The improved unscented Kalman filter decoder proposed in this study is a development of our previous unscented Kalman filter decoder (Li et al., 2009). That filter, which we refer to here as UKF1, used an encoding model with non-linear dependence on kinematic variables which modeled tuning to the speed or velocity magnitude of movements. The UKF1 modeled tuning at multiple temporal offsets, using an n-th order hidden Markov model framework where n taps of kinematics (n = 10 was tested) are held in the state space. Encoding studies by Paninski et al. (2004a,b), Hatsopoulos et al. (2007), Hatsopoulos and Amit (2012) and Saleh et al. (2010) found tuning to position and velocity trajectories, called movement fragments or pathlets. The n-th order framework makes the encoding model of the UKF1 flexible enough to capture such tuning. Even though including taps of position also indirectly includes velocity, explicitly including taps of velocity reduces the amount of non-linearity needed in the neural encoding model, which helps improve the approximation accuracy of the UKF. On the basis of UKF1, we expand the neural encoding model and add decoder engineering improvements developed by ourselves and other groups to make the UKF2.

The ReFIT Kalman filter (Gilja et al., 2012) has demonstrated high communications bit rate by using two advances in decoder engineering. In closed-loop experiments, we compared the UKF2 with the FIT Kalman filter (Fan et al., 2014), which is similar to the ReFIT Kalman filter in using position-as-feedback and intention estimation, but does not have the online re-training component. The bin size in this study, 50 ms, was the same as the Gilja et al. study. Our Fitts's Law bit rate values for the FIT Kalman filter are lower than those reported by Gilja et al. for the ReFIT Kalman filter, likely due to a combination of factors. First, online re-training separates the FIT and ReFIT Kalman filters. In terms of experimental setup, Gilja et al. used video tracking of natural reaching movements, whereas we used a joystick during hand control of the cursor. The use of an unnatural joystick made our task more difficult: the mean movement time during hand control in our task was approximately double those reported by Gilja et al. we used a joystick due to the limitations of our experimental platform and to compare with our previous work (Li et al., 2009). While using the same Fitts's law bit rate measure, our task used circular targets, which have a smaller acceptance area for the same width compared to the square targets of Gilja et al. We used circular targets because they are more natural in terms of determining whether the cursor is within the target by using a distance criterion. We also spike sorted and did not include unsorted or “hash” threshold crossings, whereas Gilja et al. used threshold crossing counts.

Latent Neural State

Models proposed by many previous studies have modeled latent neural states explicitly (Brockwell et al., 2007; Kulkarni and Paninski, 2007; Wu et al., 2009; Lawhern et al., 2010; Macke et al., 2011; Petreska et al., 2011; Aghagolzadeh and Truccolo, 2014, 2016; Deng et al., 2015; Kao et al., 2015; Lakshmanan et al., 2015). In Aghagolzadeh and Truccolo (2014) and Kao et al. (2015), the latent neural state comprises the entirety of the Kalman filter state, and kinematics are decoded from this latent neural state after it is decoded from the spike counts. When modeling latent states like this, some form of unsupervised learning is required to fit the observation model of the filter. The typical approach is Expectation-Maximization applied to linear dynamical systems (Shumway and Stoffer, 1982).

An alternative approach is to implicitly model latent states by adding spiking history to the observation model. By adding spiking history, one may (partially) capture latent shared variables if they have temporal autocorrelation. In other words, if a unobserved common input of many neurons is changing slowly, by using the past neural activity, which partially encodes this hidden input, to predict the current neural activity, one is including this hidden common input in the encoding model by proxy.
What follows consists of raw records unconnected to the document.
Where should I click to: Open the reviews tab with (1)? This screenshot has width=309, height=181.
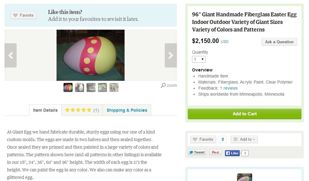click(82, 110)
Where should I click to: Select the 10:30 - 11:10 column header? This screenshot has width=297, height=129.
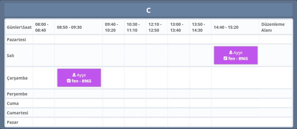[135, 27]
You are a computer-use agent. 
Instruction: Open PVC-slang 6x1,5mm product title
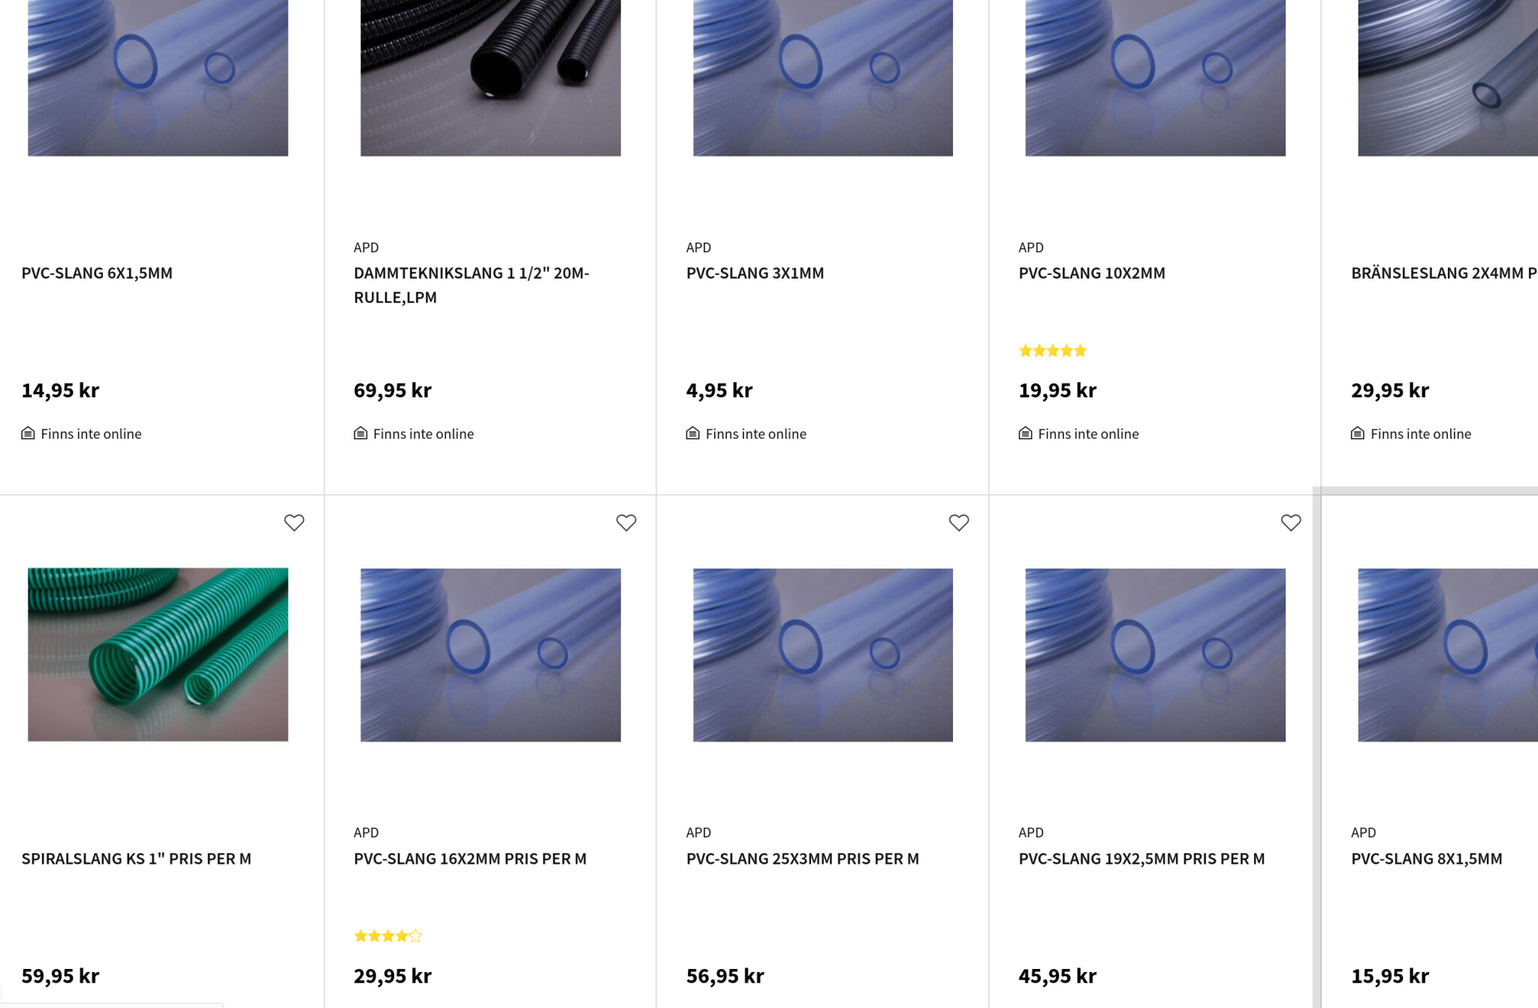(97, 273)
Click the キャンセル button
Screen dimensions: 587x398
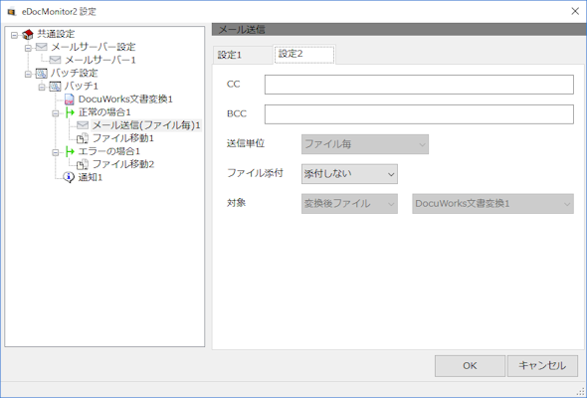[x=542, y=366]
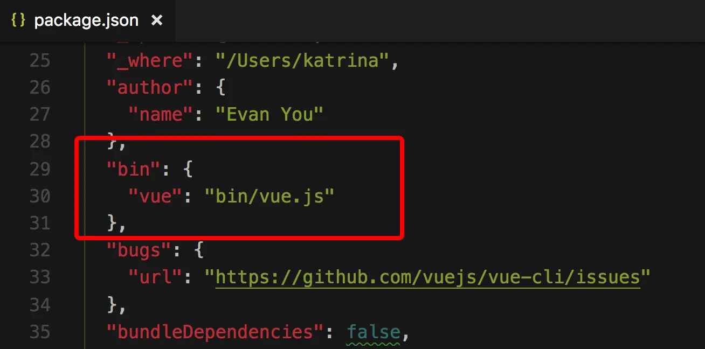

Two engineering advantages of explicitly modeling the latent variable using additional state variables are: (1) lower dimensionality; (2) ability to impose prior assumptions on the model structure, such as in the transition model or observation model (Aghagolzadeh and Truccolo, 2016). Additionally, investigating these latent states may yield neuroscientific insights. However, it is not obvious this approach is always better from a decoding point of view, since the unsupervised learning of latent variables cannot be checked against a gold standard, and, in practice, it is vulnerable to local optima. Some of the autocorrelation or cross-correlation captured by spiking history may not be due to low-dimensional latent variables, but are due to biophysics and actual neuronal connectivity. The effect of these phenomena may not be easily captured by low dimensional latent states.

Conclusion

We have shown in offline analysis and closed-loop experiments with two Rhesus monkeys that our encoding model features and decoder engineering refinements improve encoding and decoding accuracy. Some of the enhancements used in this work, particularly the probabilistic velocity thresholding and the inclusion of hand acceleration and target position (without the non-linear terms) are compatible with the standard Kalman filter, are fairly easy to implement, and are likely to bring the largest benefits. We hope that these enhancements will be utilized by others, just as we have improved our decoder using innovations published by others.

Author Contributions

SL and ZL designed the algorithm. SL and JL collected the data. SL, JL, and ZL analyzed the results. ZL drafted the manuscript. SL, JL, and ZL revised the manuscript.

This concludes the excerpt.